§ **DIRECTION 1**: According to the ruxit article, how long had BARBRI been a customer?
§ **DIRECTION 2**: Rewrite the ruxit article from "Can a customer" to "to be happy.", replacing "product" with "software".
** begin DOCUMENT PASSAGE **
Can a customer really be happy if they don’t use your product the way you intended? This is the story of my humbling experience with customers I never expected to be happy.
I’m responsible for Customer Success at ruxit. My job involves education, support, consulting, and sometimes just being in the wrong spot at the right time. It’s all good though, because I get to see the impact of what the rest of the team creates on customers.
ruxit is a comprehensive Application Performance Management (APM) solution. The APM part means that it watches complex software, figures out which components ask for what resources, how long it takes to get responses, and what resources are used. The comprehensive part is that it combines a bunch of functionality you’d normally need to buy as 4 different tools: Real User Monitoring, Application Monitoring, Server and Network Monitoring, and a dashboard product. In spite of all these functions, ruxit installs quickly, and automatically discovers and displays complex infrastructure, like this:
Each one of those circles is a component (Application, Service, Process or Host) in our customer’s rapidly changing environment. By knowing how everything interacts, ruxit shows causal impact on performance. So when it shows a problem, it shows you not only what the root cause is, but what impact the problem had. Like this:
So as I mentioned, I’m responsible for Customer Success. We have a process where we reach out for feedback, not only to ensure the relationship, but also to incorporate customer ideas into the product. Before I do reach out, I browse the customer environment (we’re SaaS based), and try and get a feel for what they use the product for.
BARBRI was one of the first customers to choose ruxit. They had been a customer for the past 4 months, and were great to work with. We shared their vision of a single APM solution, and with ruxit they took a new approach to APM.
** end DOCUMENT PASSAGE **
** begin DATA EXTRACT **
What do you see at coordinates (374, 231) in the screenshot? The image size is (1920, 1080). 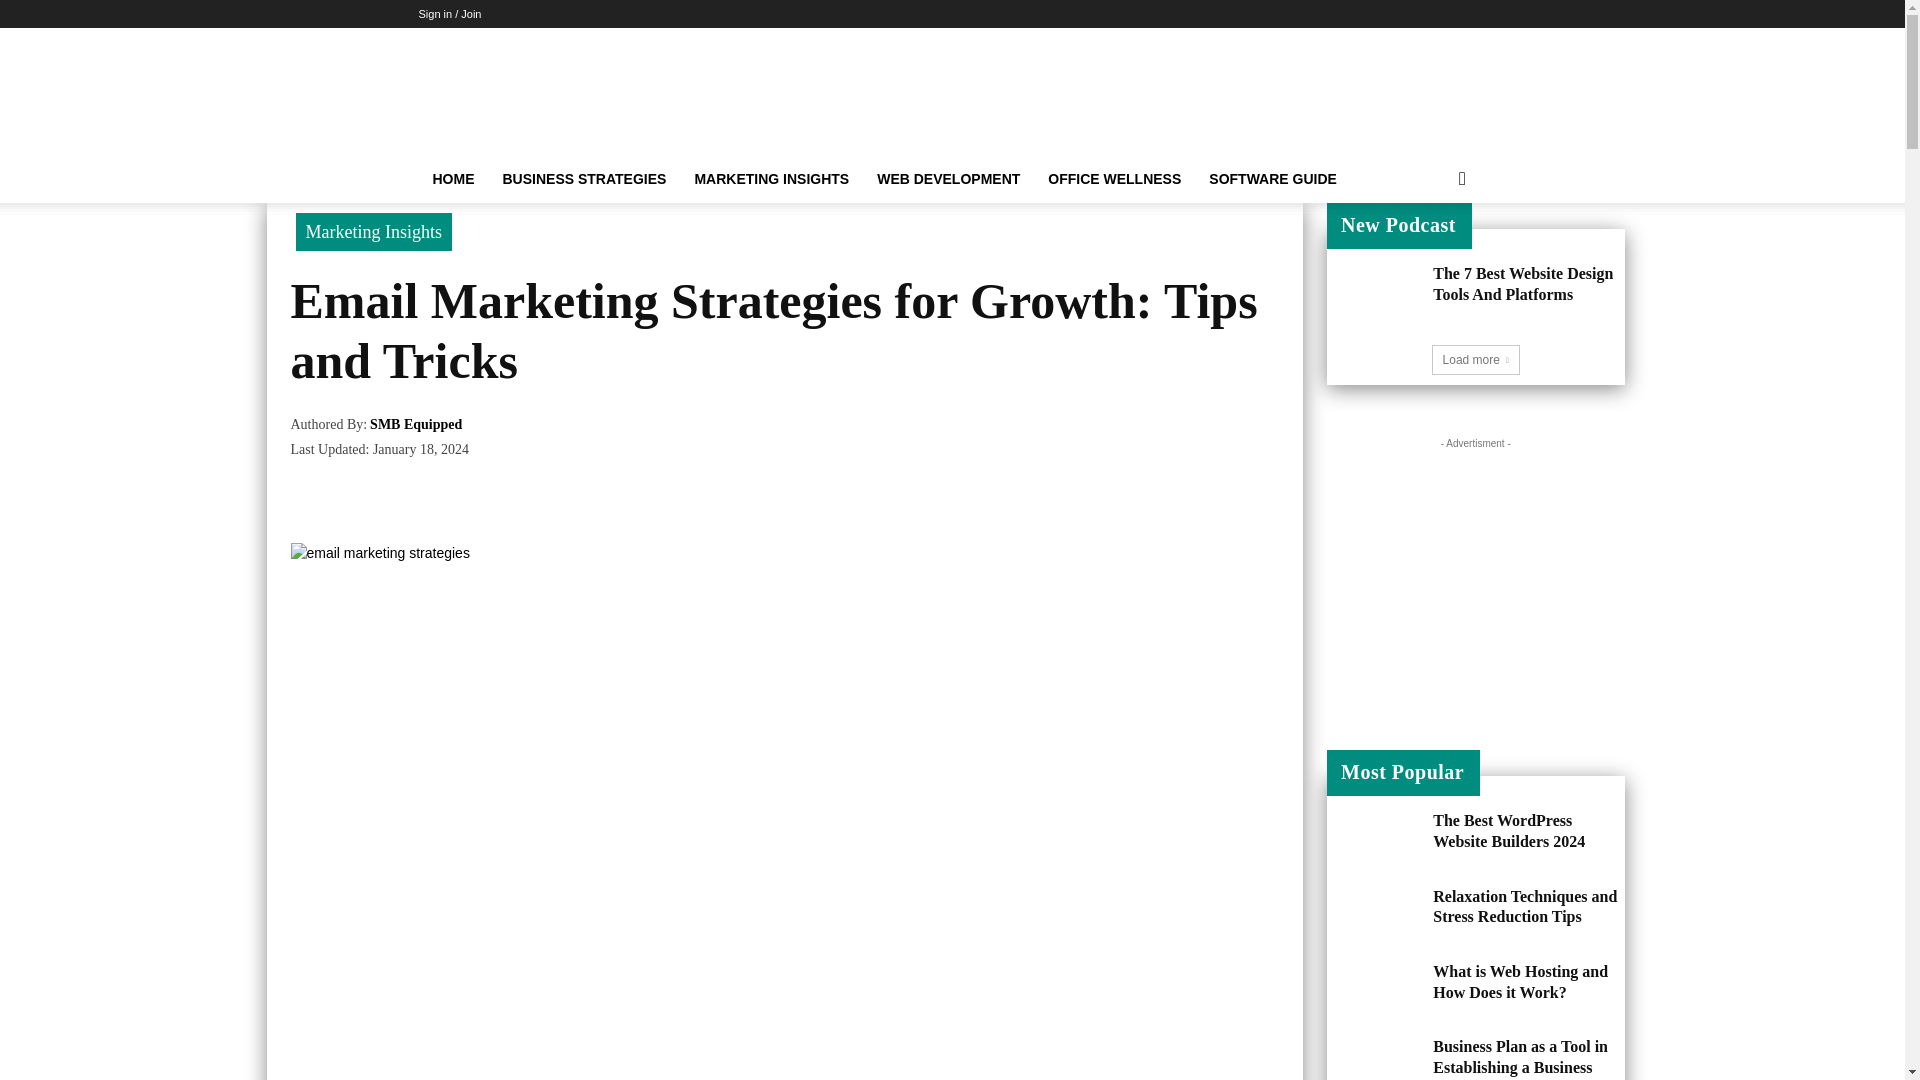 I see `Marketing Insights` at bounding box center [374, 231]. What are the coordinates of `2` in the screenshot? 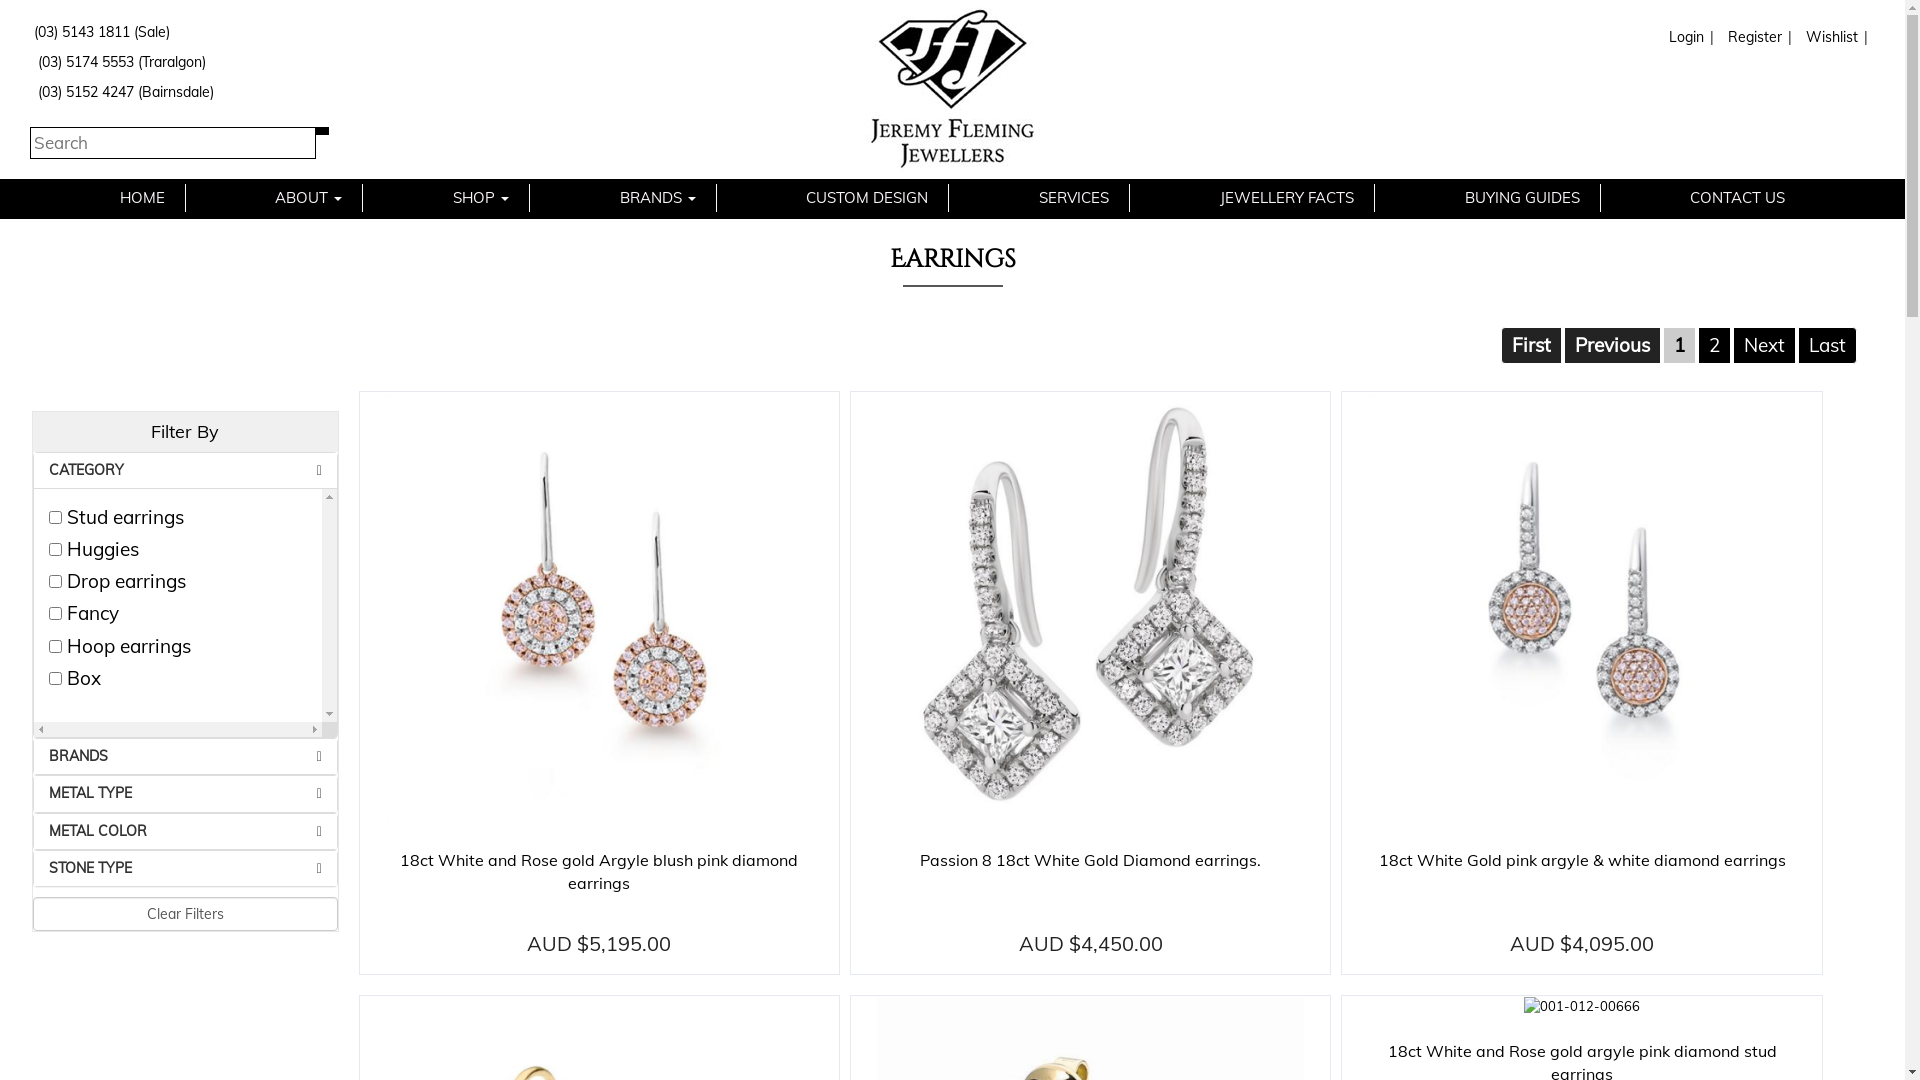 It's located at (1714, 344).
** end DATA EXTRACT **
§ **TASK RESPONSE 1**: For the past 4 months.

§ **TASK RESPONSE 2**:
Can a customer really be happy if they don’t use your software the way you intended? This is the story of my humbling experience with customers I never expected to be happy.